Bladeless Ceiling Fan
One of my ongoing projects is a “bladeless” ceiling fan.
The goal is to design a smart-home fan with the dimensions of a light fixture, but the cooling capability of a full size ceiling fan. It will meet ASHRAE Thermal comfort standards, and even cool large rooms with high ceilings.
The jet is easier to visualize in two dimensions. The clip below shows the fan starting up and approaching steady state over approximately one second.
A cross-section of the airflow in a room shows how the jet from the fan generates recirculating flow. This will eventually propagate through the entire room.
As part of the exercise, I automated a CFD process that resolves the full rotation of the fan blades. The virtual rotation captures the interaction of the blades and air that produces noise.
The next step to complete the mechanical design and incorporate smart-home features (connectivity, quality speakers, controllable LEDs).
Options Database: Tracking and Plotting
With all the hype surrounding retail trading, I wanted to learn more about the finance world. I’m particularly interested in the technical aspects of the market, and the wave of technology that has entered finance in the last few decades.
Options in particular have become popular amongst retail traders. Some are taking on risk and leverage previously unheard of for amateur traders (perhaps sometimes unbeknown to them).
I started tracking options data in February 2021. Three times per day I query the options chain for the 25 highest volume stocks, and store the data in a Mongo database.
Some examples of data collected
The frantic buying and selling of extremely risky GameStop options was front page news. Out of curiosity, I started plotting open interest to see what contracts were being bought and sold.
Surprisingly, most of the open interest was in far out of the money put options. This seems to go against popular sentiment.
Perhaps these puts are being bought/sold in a basket to meet some targeted exposure to price movement or volatility? Maybe they are just being sold naked due to massive implied volatility? Regardless, speculating was an interesting exercise.
The contracts in the money are unsurprisingly most valuable, but there still was (and still is) 10s of millions in out of the money contracts. These patterns have held for nearly 6 months.
Comparing GME to the far less volatile MSFT clearly shows the effect of volatility on the prices of high-strike calls near expiry.
Implied volatility is plotted below (taken at face value from Yahoo finance, guessing just Black-Scholes). The order of magnitude difference in implied volatility further emphasizes the difference in the Ask-price vs strike curve near expiry.
Implied volatility is calculated from option pricing models. Some models assume assume volatility is equal for all options expiring on the same date. The above shows this clearly not to be true.
The more extreme strike prices are more ‘in-demand’ than a model like Black-Scholes models would predict. This could be due to better models being widely used, or due to people hedging against large price movements.
Some models are based on a normal distribution of the underlying stock price, and therefore may under-predict the likelihood of extreme price movements. Mathematicians such as Benoît Mandelbrot have implied that ‘fat-tailed’ distributions are more appropriate.

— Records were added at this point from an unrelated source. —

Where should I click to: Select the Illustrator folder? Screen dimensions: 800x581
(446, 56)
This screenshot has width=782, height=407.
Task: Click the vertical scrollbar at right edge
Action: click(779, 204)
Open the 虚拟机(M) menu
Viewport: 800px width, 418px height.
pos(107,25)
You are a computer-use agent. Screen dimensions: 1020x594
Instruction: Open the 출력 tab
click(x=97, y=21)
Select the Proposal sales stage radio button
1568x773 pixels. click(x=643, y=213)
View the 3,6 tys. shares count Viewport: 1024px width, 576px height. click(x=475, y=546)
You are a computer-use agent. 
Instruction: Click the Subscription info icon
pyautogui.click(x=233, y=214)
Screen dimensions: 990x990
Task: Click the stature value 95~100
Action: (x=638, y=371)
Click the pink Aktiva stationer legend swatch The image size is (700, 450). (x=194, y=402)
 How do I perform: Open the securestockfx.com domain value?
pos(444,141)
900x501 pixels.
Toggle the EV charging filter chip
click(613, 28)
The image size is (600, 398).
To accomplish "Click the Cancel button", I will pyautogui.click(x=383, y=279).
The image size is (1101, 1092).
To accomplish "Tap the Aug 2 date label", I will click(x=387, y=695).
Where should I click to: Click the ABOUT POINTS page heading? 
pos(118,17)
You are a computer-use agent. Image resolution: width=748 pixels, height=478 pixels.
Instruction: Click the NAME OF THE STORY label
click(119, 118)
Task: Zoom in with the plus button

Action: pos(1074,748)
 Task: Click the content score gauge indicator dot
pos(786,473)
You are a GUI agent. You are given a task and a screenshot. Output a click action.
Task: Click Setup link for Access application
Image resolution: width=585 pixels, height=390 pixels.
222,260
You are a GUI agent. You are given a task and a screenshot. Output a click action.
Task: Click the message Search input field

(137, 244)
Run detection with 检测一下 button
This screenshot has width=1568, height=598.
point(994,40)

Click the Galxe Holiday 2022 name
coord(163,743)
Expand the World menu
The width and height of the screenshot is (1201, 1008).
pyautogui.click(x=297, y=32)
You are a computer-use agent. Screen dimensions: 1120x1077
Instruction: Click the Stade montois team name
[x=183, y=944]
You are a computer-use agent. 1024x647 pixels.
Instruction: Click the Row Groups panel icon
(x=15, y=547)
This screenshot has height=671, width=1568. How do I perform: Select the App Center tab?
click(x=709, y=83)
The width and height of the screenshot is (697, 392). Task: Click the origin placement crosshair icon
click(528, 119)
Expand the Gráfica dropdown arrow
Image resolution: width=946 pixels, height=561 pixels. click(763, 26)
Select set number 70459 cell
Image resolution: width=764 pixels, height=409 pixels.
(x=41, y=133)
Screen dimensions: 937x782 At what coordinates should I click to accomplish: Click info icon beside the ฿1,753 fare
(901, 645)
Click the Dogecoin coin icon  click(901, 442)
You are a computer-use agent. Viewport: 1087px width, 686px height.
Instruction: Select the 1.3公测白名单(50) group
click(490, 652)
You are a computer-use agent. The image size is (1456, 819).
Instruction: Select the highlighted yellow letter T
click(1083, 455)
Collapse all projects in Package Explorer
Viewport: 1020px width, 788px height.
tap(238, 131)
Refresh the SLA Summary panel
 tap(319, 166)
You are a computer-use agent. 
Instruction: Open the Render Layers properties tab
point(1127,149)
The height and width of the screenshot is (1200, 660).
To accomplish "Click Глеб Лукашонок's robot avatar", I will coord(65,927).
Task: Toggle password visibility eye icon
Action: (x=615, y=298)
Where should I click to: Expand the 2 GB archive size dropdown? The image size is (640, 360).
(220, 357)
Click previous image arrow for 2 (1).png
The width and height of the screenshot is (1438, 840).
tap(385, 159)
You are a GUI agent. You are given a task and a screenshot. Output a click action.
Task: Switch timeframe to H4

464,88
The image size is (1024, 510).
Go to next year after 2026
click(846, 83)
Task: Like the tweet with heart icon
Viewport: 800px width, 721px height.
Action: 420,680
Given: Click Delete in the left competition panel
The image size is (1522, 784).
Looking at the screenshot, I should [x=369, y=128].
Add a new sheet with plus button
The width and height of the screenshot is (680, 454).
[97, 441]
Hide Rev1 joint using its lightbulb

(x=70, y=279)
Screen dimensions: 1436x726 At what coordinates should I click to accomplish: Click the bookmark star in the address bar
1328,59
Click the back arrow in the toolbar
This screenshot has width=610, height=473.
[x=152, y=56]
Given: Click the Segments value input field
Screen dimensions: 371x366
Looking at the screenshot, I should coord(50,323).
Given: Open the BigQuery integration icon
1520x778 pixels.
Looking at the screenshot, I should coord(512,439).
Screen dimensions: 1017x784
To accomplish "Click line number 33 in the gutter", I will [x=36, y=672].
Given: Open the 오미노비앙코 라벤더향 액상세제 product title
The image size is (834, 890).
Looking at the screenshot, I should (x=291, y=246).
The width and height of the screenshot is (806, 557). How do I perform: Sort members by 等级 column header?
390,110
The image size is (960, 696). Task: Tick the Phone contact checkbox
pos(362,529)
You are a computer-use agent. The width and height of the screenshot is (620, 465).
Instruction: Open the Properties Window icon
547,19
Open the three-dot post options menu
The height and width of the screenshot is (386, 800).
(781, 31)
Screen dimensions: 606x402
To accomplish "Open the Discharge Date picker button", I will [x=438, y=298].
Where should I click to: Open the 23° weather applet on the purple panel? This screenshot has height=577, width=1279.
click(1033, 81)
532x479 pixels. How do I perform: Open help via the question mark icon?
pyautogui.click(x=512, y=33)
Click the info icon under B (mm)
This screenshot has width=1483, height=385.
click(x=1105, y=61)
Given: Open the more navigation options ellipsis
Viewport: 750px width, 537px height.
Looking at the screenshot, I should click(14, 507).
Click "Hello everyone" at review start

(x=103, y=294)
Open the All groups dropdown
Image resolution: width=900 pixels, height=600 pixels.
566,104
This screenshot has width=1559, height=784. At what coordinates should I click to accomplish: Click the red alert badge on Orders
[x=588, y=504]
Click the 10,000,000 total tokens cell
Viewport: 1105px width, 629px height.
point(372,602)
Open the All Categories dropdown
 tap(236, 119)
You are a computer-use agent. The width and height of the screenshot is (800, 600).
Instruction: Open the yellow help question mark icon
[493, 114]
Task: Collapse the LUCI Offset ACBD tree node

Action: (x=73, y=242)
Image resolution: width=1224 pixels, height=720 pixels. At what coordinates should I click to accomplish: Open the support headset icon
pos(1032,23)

Learning a small bit about the world of quantitative finance has only created more questions for me, and the options tracking project is still on-going. My next step is to build a dashboard using Plotly Dash.
I also want to develop tools to plot frequency response of stock prices. I have been trying to think of novel ways to utilize the spectral content of price data, and use some of the correlation tools I’ve applied in fluid experiments.
Methods Development Model: Formula SAE Chassis
I have an OpenFoam installation on my home server, and to I wanted to create an automated work flow. I also wanted some example geometry to test newer features and solvers. Therefore, I needed some CFD ready CAD to use as a test bench. To meet these needs, I drew a formula SAE car starting with some old surfaces from my undergraduate days.
I have tested different turbulence models and automation scripts with this geometry, but quickly switched to the bladeless fan project once I had a satisfactory setup.
Purely for aesthetic purposes, I made some plots that show the flow structures around the car.
Even more visually striking are the resolved turbulent structures from testing DDES models.
Video shows the structures in motion (watch in full 4K for best effect):
Home Server
I do all my work on a home server. I occasionally use it to game, but it’s specs more suitable for running CFD. I assembled it in late 2018, and it has two processors with 16 cores (32 total). The massive amount of memory bandwidth that AMD Epyc processors offer make industry level CFD accessible to high-end desktops.